Pourtant, quand on s’attarde aux publications scientifiques, on réalise rapidement qu’il est excessivement difficile de simplement mesurer l’impact d’un programme d’entraînement sur un groupe d’individus. Trop de variables incontrôlables (de la météo en passant par le hockey du samedi soir et l’épicerie du jeudi). Une brève revue de littérature (pubmed.org) avec les mots clés « resistance training », « exercise training », et « training adaptations » vous décevra. Vous ne trouverez pas de notion extraordinaire, de recette miracle, de programme d’entraînement hyper sophistiqué.

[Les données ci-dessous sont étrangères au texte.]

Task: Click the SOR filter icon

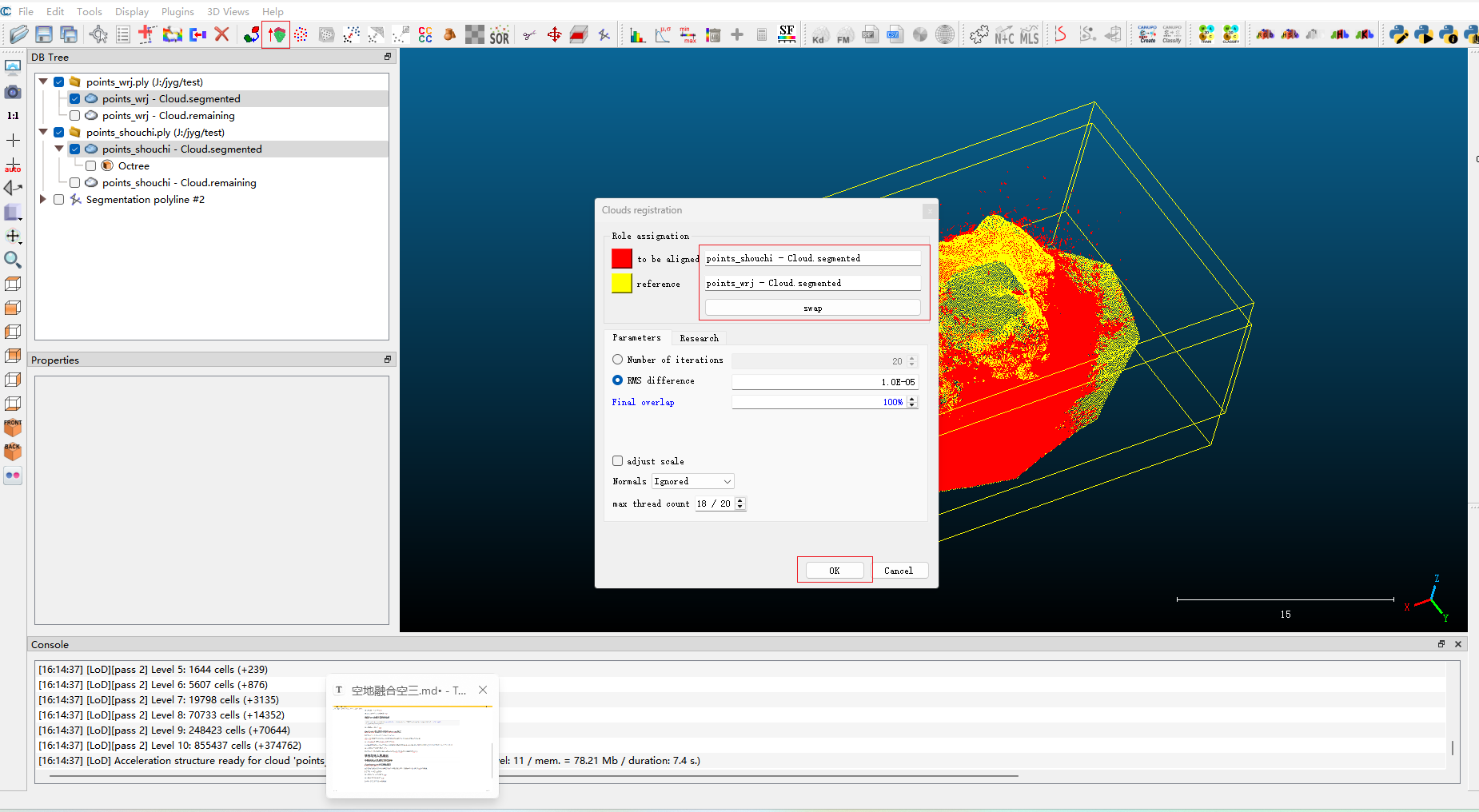Action: (x=499, y=35)
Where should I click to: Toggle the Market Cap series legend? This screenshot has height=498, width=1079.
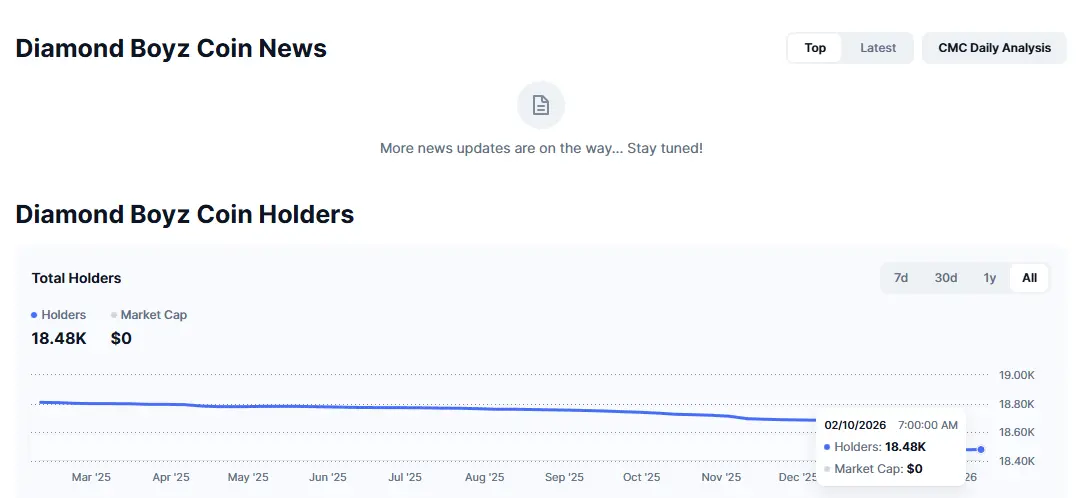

Vous allez trouver des entraînements très ordinaires (quand ils sont décrits) avec des conclusions souvent très conservatrices. Inversement, dans des magazines plus artistiques (de type MuscleQuelquechose) vous y trouverez de l’art à sa plus pure expression sous forme de programmes de type peinture à numéros (faites ceci et ça marche, pourquoi, parce que le gars sur l’image le dit). Si aujourd’hui les deux approches sont malheureusement aux antipodes, j’ai espoir qu’il y ait une révolution éclairée sous peu dans le domaine de l’entraînement.

Un entraîneur se doit d’être le parfait croisement entre Picasso et Copernic.